About this exercise >>
Copy out each line of the entries where the word "computer" is present.

____ Supplied material

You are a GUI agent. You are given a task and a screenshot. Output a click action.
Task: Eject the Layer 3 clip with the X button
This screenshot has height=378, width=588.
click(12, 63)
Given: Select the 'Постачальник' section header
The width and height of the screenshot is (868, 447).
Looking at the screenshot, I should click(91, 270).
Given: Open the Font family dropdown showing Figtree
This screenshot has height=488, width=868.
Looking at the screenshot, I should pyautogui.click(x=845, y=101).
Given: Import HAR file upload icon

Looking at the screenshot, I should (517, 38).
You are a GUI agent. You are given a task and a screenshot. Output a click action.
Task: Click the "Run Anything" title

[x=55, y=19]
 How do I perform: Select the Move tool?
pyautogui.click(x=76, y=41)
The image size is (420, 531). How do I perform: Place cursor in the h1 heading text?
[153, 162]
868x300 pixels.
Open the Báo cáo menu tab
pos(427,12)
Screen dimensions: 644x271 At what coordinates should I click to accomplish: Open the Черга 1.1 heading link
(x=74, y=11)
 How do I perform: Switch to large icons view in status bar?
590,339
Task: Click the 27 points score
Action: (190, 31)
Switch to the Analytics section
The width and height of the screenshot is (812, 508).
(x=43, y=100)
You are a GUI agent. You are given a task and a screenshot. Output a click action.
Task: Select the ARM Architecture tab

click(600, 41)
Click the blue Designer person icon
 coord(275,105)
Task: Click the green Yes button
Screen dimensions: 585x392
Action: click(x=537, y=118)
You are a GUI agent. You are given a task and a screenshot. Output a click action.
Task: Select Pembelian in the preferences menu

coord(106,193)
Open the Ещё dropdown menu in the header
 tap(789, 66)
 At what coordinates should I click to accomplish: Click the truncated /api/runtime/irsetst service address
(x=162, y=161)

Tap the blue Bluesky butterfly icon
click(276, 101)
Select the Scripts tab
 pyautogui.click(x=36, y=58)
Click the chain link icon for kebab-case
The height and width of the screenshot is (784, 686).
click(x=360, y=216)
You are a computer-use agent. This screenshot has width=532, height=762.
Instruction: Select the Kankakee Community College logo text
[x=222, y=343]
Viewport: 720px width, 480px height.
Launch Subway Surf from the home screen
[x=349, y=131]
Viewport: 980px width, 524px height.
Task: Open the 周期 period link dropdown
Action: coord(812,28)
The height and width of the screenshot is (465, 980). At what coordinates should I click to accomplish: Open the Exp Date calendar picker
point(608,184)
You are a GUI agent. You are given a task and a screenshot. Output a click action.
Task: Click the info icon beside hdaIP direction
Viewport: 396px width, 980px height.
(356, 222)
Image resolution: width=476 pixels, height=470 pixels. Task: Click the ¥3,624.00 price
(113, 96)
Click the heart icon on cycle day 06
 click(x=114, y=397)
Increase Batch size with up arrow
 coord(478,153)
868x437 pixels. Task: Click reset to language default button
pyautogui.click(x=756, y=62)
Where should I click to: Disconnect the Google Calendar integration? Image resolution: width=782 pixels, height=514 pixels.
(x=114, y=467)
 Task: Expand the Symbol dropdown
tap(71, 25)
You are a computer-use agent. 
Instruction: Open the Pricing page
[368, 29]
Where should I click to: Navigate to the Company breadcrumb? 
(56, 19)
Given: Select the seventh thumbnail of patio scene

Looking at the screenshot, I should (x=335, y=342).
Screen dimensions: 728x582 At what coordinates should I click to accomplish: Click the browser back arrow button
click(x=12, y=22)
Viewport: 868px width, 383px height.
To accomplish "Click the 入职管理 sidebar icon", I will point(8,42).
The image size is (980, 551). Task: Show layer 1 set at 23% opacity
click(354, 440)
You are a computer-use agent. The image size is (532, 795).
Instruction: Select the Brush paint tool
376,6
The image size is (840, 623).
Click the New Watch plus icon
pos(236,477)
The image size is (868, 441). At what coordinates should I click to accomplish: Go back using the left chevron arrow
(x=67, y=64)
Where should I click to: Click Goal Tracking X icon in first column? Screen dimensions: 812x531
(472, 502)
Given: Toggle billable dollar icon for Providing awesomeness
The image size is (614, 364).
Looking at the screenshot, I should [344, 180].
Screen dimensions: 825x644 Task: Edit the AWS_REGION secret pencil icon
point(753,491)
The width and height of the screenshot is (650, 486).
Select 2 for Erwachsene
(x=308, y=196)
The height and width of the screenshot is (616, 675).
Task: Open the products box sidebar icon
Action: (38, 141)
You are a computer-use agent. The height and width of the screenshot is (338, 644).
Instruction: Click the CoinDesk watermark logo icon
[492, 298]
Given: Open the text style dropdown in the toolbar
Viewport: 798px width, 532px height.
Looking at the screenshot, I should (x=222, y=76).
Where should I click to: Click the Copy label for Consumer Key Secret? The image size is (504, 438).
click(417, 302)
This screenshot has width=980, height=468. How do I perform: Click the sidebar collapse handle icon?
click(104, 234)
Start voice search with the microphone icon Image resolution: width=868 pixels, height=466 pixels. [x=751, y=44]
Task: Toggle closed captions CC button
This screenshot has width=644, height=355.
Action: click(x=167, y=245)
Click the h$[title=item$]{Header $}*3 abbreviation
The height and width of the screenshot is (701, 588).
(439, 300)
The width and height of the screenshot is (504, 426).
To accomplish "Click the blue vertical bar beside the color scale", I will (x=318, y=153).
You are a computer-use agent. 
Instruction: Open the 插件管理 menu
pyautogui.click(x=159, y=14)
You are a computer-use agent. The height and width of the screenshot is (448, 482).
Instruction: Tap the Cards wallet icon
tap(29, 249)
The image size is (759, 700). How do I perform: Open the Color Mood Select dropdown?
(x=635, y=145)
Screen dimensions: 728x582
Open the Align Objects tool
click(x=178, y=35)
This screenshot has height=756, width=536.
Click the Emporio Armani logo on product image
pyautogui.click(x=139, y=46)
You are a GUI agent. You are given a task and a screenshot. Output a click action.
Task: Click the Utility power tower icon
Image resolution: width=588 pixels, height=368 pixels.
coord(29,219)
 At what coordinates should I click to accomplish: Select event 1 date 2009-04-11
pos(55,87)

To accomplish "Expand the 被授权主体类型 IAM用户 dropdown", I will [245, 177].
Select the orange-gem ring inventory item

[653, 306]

________

Reply >>
You are a computer-use agent. This screenshot has width=532, height=762.
You are a computer-use agent. 
You are a computer-use agent. The image size is (532, 795).
You are a computer-use agent. The height and width of the screenshot is (338, 644).
You are a computer-use agent. 
You are a computer-use agent. The height and width of the screenshot is (448, 482).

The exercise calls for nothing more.